| Travail à réaliser |
D'après le texte sur les exportations françaises de vins et spiritueux, quel taux de taxe s'applique depuis août à la majorité des produits européens entrant aux États-Unis ?

| Texte proposé |
= = =

Le choc est désormais mesurable. Depuis l’entrée en vigueur de nouveaux droits de douane américains au cœur de l’été, les exportations françaises de vins et spiritueux vers les États-Unis ont reculé de 20 à 25 %. La baisse est observée depuis le mois d’août, date à laquelle une taxe de 15 % a été appliquée à la majorité des produits européens entrant sur le territoire américain. Pour la filière, il s’agit d’un coup sévère porté à son premier marché à l’export, dans un contexte international déjà fragilisé par les tensions commerciales et le ralentissement de la consommation. Selon la Fédération des exportateurs de vins et spiritueux, cette contraction rapide n’a rien de surprenant. Elle s’inscrit dans une continuité historique, directement comparable aux effets des droits de douane imposés en 2019 sous la présidence de Donald Trump. À l’époque déjà, les taxes américaines avaient provoqué une chute brutale des volumes exportés, avant une lente reprise. En 2025, le scénario se répète presque à l’identique, confirmant la forte sensibilité du secteur à toute barrière tarifaire sur le marché américain. Le recul observé représente une perte d’activité équivalente à environ un quart du chiffre d’affaires par rapport aux niveaux enregistrés ces dernières années. L’impact est d’autant plus important que les États-Unis constituent le premier débouché à l’export pour les vins et spiritueux français, avec près de quatre milliards d’euros de chiffre d’affaires annuel. Toutes les régions sont concernées, sans distinction, même si certaines productions à forte valeur ajoutée apparaissent plus exposées.
Une filière et des entreprises fragilisées
Si le bilan global commence à se dessiner, il reste encore trop tôt pour établir un décompte précis des entreprises en grande difficulté financière. La fédération souligne toutefois que certaines zones subissent de plein fouet l’accumulation des crises. La région charentaise, fortement dépendante des exportations de cognac, concentre une part importante des inquiétudes. Entre les tensions commerciales avec les États-Unis et les difficultés rencontrées sur le marché chinois, plusieurs entreprises connaissent des situations critiques, certaines étant déjà engagées dans des procédures judiciaires. Cette fragilité met en lumière un déséquilibre structurel ancien. La dépendance à un nombre limité de grands marchés, au premier rang desquels les États-Unis et la Chine, expose la filière à des chocs brutaux dès que le contexte géopolitique ou commercial se tend. Pour les représentants du secteur, cette situation confirme la nécessité d’accélérer la diversification des débouchés, afin de réduire la vulnérabilité face aux décisions unilatérales de grandes puissances économiques.

= = =

| Données sources |
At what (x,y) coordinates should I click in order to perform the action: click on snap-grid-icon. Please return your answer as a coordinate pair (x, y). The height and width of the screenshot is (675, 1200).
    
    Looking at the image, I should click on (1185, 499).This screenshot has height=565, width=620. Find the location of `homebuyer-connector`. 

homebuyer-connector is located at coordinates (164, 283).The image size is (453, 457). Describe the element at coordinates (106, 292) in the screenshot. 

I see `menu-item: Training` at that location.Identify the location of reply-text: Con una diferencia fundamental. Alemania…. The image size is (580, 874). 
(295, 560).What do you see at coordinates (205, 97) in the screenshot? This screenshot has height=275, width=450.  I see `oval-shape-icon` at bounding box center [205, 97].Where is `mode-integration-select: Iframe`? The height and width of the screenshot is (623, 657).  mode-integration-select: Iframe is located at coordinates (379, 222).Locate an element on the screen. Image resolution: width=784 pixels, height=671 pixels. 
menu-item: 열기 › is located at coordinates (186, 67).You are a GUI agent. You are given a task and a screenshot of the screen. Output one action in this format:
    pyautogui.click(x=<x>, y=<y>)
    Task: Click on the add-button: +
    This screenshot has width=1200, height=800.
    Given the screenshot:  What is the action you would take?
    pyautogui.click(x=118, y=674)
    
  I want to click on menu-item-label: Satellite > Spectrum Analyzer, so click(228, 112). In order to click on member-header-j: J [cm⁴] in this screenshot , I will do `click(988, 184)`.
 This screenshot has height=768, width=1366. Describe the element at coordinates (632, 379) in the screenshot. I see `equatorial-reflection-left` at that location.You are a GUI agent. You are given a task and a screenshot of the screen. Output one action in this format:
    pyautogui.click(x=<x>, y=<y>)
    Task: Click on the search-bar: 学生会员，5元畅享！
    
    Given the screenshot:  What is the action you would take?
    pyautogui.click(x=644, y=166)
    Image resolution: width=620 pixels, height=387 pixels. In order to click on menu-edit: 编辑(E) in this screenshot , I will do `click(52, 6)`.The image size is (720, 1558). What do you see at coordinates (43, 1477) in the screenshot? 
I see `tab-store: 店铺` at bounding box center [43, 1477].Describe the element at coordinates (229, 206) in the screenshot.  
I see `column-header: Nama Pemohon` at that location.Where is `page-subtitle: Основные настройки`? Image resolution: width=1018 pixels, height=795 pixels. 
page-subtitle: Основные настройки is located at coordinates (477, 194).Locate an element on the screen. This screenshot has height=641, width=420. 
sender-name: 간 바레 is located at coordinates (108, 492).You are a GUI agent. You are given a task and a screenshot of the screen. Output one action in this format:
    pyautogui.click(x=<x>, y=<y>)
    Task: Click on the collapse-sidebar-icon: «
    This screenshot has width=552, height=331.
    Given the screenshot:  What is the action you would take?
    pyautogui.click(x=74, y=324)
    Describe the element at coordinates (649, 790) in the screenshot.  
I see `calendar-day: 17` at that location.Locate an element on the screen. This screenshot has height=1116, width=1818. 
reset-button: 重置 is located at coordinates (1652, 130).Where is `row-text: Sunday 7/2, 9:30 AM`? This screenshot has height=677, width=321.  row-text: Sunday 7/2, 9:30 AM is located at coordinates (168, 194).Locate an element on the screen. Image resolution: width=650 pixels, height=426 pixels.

= = =

| Réponse rédigée |
Une taxe de 15 %.